:: SOURCE EXCERPT ::

Dendroclimatic Analysis

Because climate is a major driver of ring-width variation, we accounted for climatic influence on radial growth to isolate potential fire effects. Climate variables considered for modeling radial growth included monthly and seasonal precipitation, maximum temperature, minimum temperature, Palmer Drought Severity Index (PDSI), and streamflow. We used PRISM (Parameter-elevations Regressions on Independent Slopes Model, LT81) data at 800 m resolution for precipitation and temperature (PRISM Climate Group 2016) and PRISM-based WestWide Drought Tracker data at 4 km resolution for PDSI (Western Regional Climate Center 2017). PDSI incorporates temperature and precipitation and serves as a proxy for surface soil moisture (Dai et al. 2004). For streamflow information, we acquired United States Geological Survey (USGS) monthly discharge data for the Russian River near Ukiah, California (USGS site 11461000) and the Big Sur River near Big Sur, California (USGS site 1143000), located within 25 km of MW and LH, respectively. To identify the most relevant climate variables influencing lower-trunk growth, we regressed average radial growth (10-tree replication: LH 1950 to 2016 and MW 1953 to 2015) at each location with monthly and seasonal climate variables. We then examined correlations between radial growth and climate, used stepwise regression in JMP 13 (SAS Institute Inc., Cary, North Carolina, USA) to select the best climate variable or variables for predicting radial growth of lower trunks, and used residuals as a metric of non-climatic effects on growth.

:::

◆ SET OF TASKS
**1)** Condense the paragraph of the dendroclimatic analysis excerpt that begins "Because climate is a major driver" into a bulleted list that keeps its main facts.
**2)** Write the next portion of the dendroclimatic analysis excerpt, starting after its final sentence.

:: SUPPLIED ENTRIES ::

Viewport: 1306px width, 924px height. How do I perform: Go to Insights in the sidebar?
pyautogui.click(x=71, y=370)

:::
:: SUPPLIED ENTRIES ::

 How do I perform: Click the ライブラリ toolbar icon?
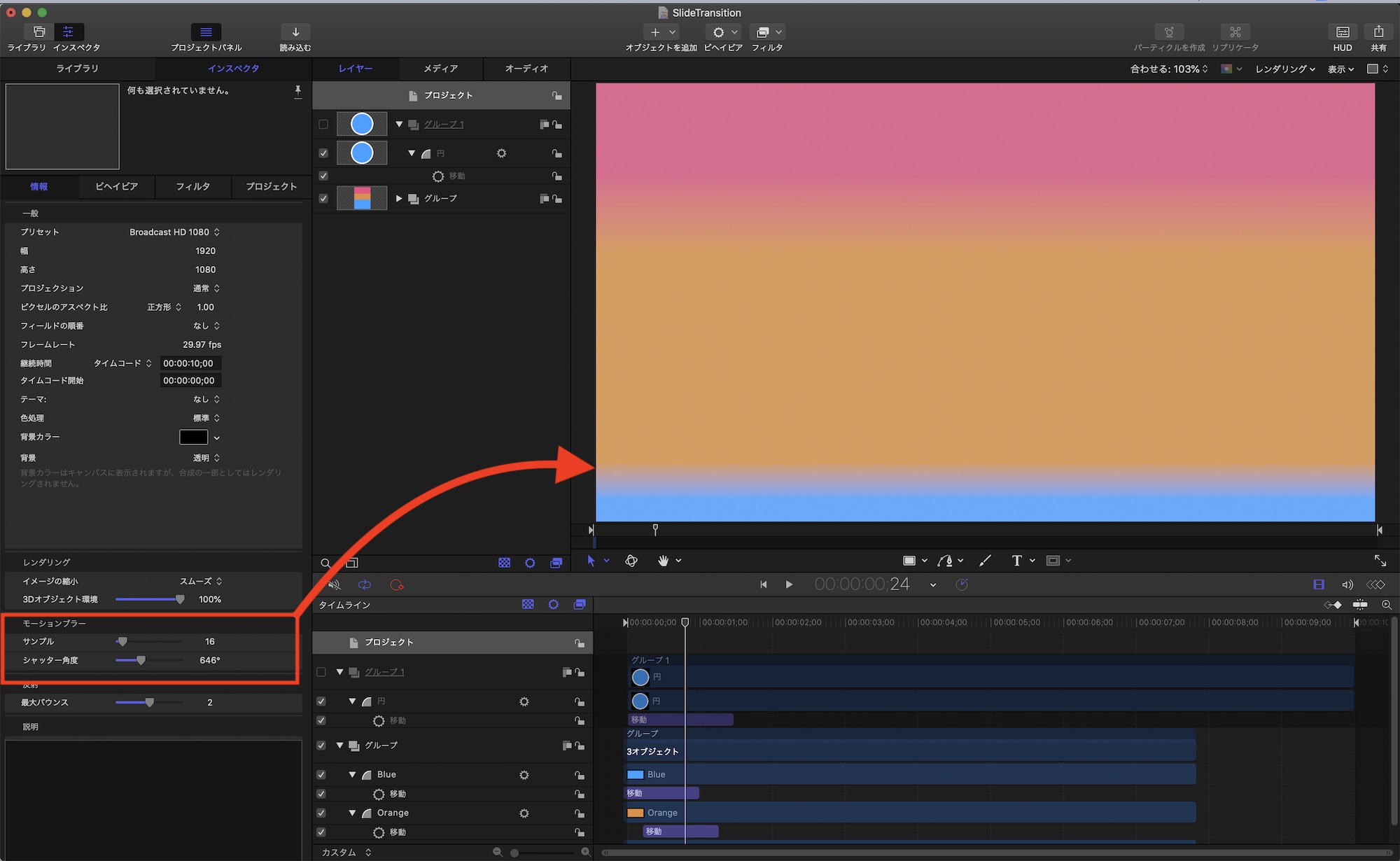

:::

◆ RESULTS BY TASK
**1)**
- Climatic influence on radial growth was accounted for so that potential fire effects on ring width could be isolated.
- Climate variables considered: monthly and seasonal precipitation, maximum temperature, minimum temperature, Palmer Drought Severity Index (PDSI), and streamflow.
- Precipitation and temperature came from PRISM data at 800 m resolution. PDSI came from PRISM-based WestWide Drought Tracker data at 4 km resolution. PDSI combines temperature and precipitation and serves as a proxy for surface soil moisture.
- Streamflow came from USGS monthly discharge data for the Russian River near Ukiah, California (site 11461000) and the Big Sur River near Big Sur, California (site 1143000). These sites lie within 25 km of MW and LH, respectively.
- Average radial growth (10-tree replication: LH 1950 to 2016, MW 1953 to 2015) at each location was regressed against monthly and seasonal climate variables.
- Correlations between growth and climate were examined.
- Stepwise regression in JMP 13 was used to select the best climate predictor or predictors of lower-trunk growth.
- Residuals served as a metric of non-climatic effects on growth.

**2)**
Detecting Past Fires

Five trees cored at 10 m intervals, two trees partially cored above TB, as well as three remnant wood samples at LH provided hundreds of years of tree-ring history to examine for fire indicators. The strong growth sensitivity to a single climate variable with a reliable long-term proxy (PDSI) and documented post-fire narrow rings (Carroll et al. 2014) made LH suitable for analysis beyond the time period of historical climate records. For multi-century PDSI data representative of LH, we obtained reconstructed PDSI for grid point 36 (37°30′N, 122°30′W; Cook and Krusic 2004). At LH, we created a ring index aligned with earlier methods (Carroll et al. 2014) and updated with new samples. We generated tree-level chronologies using only series with high crossdating confidence and ≥50-year length, then detrended in ARSTAN (Cook 1985) with a 32-year spline. Tree-level chronologies were combined into one plot-level chronology, and the standard version was used for analysis. Crossdating the earliest years of one LH remnant sample that had no comparable redwood series before 1653 was confirmed using a blue oak (Quercus douglasii Hook. & Arn.) chronology composed of the four nearest locations from Stahle et al. (2013) with data retrieved from the International Tree Ring Data Bank (NOAA 2017). We obtained remnant wood samples cut as sections from fallen redwoods on or near the plot in the same drainage.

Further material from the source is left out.